PM’s Southeast Asia Visit Set to Boost Exports of NZ’s Rainmaking Aircraft

Apr 15, 2024

Media release

A new government-led mission to Southeast Asia could provide a $37 million boost to New Zealand’s aeronautical industry, according to an industry expert.

Prime Minister Christopher Luxon will lead a delegation of senior business leaders representing a cross-section of New Zealand companies on a seven-day mission to Singapore, the Philippines and Thailand later this week. The diplomatic visit is designed to strengthen bilateral ties in the region, diversify trade and promote New Zealand’s strong expertise and innovation across key sectors including manufacturing and technology. 

Stephen Burrows, CEO of NZAero, the country’s only commercial aircraft manufacturer, says the opportunity to grow an existing supply relationship between New Zealand’s aviation industry and the Royal Thai Air Force during the visit will represent a multi-million dollar boost to the sector’s export earnings and could see the creation of dozens more jobs and significant expansion of the local industry. 
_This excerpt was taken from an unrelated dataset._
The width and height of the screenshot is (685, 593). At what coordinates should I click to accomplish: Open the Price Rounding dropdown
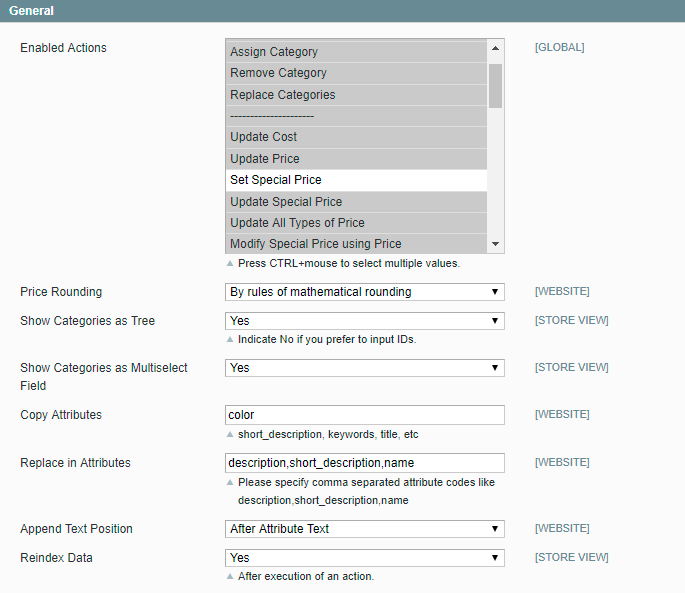coord(364,292)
He says defence spending in Southeast Asia is expected to rise by billions of dollars in the coming years and New Zealand designed aeronautical technology has a growing role to play in supporting the military-led humanitarian needs of its regional partners - as well as helping to address the impact of climate change.

“In countries like Thailand where the heat index can reach as high as 54 °C,  precipitation is becoming less frequent and droughts are more prevalent and intense, air quality and climate change are the nation’s leading environmental concerns.
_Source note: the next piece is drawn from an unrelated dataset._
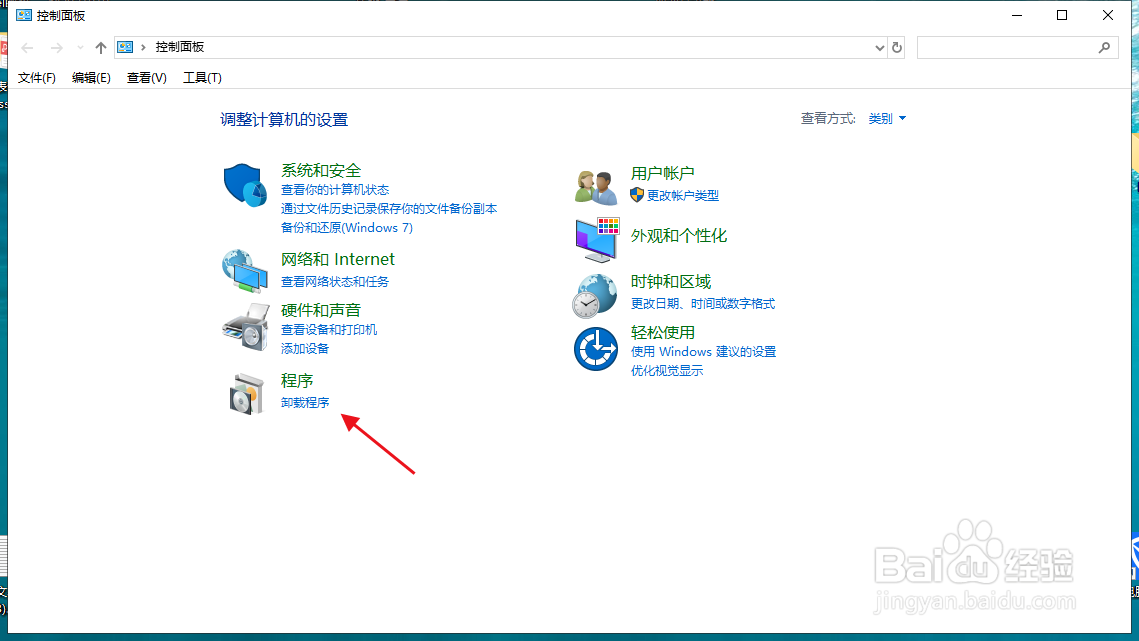1139x641 pixels.
Task: Click the 时钟和区域 clock icon
Action: pos(596,295)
“At the start of every year Thailand’s Department of Royal Rainmaking and Agricultural Aviation initiates a cloud-seeding programme to stimulate artificial rain and dampen down fine particulates in the air caused by vehicle emissions and agricultural practices, as well as mitigating dry weather conditions in the main crop-growing areas.

“This operation utilises a fleet of 30 rainmaking aircraft to ease the impact of climate change on the country’s farming sector and prevent hailstorms and forest fires in some regions of the country.

“New Zealand has a 50-year history as an aviation supplier to Thailand - with their air force having purchased 72 aircraft and millions of dollars of parts from us in that time.

“We have recently launched our new SuperPac XSTOL (Extremely Short Take-Off and Landing) aircraft. With a 41% greater climb performance and 10% faster cruise speed than its predecessor, this model is specifically designed for high altitudes in hot and humid climates - allowing them to fly a 2,000kg payload over mountains at 4,000m, without impacting fuel efficiency.

“An opportunity exists to significantly increase the value of parts and maintenance exports to that market and help strengthen our relationship so that as their existing fleets are phased out, our new utility aircraft are seen as a viable replacement. 

“We would be able to migrate them from their current labour-intensive process where dry ice/salt are manually fed from sacks through a hole in an aircraft, to our new model which holds material in a dust-free hopper that can be released electronically using GPS or using pilot controls,” he says. 

Burrows says the SuperPac provides an off-the-shelf model that can be rapidly reconfigured for humanitarian and defence roles including medivac, border patrol, aerial photography, Intelligence Search and Rescue, skydive deployment, rainmaking, pollution control, firefighting as well as passenger/freight, agricultural operations and geophysical survey.

“They could reduce their fleet size by about 50% with each SuperPac being capable of delivering twice the payload of their current aircraft and convert the aircraft from rain making to pollution control or even firefighting - within half an hour.

“We are also looking at customising rainmaking technology for this market using an aircraft-mounted flare able to be deployed from the back of the plane into the atmosphere, during droughts or periods of intense air pollution,” he says. 

Burrows says they will also look to meet with defence force decision-makers and private aviation operators in Singapore and the Philippines.

“The Philippines is set to increase their annual defence budget by over 50% to modernise their military in the next five years, similarly Singapore’s increase in defence spending in the coming year will be highest in over a quarter of a century. 

“The timing of the upcoming mission to these countries is well aligned with New Zealand export objectives and provides a tangible opportunity to grow New Zealand’s aeronautical manufacturing capacity,” he says.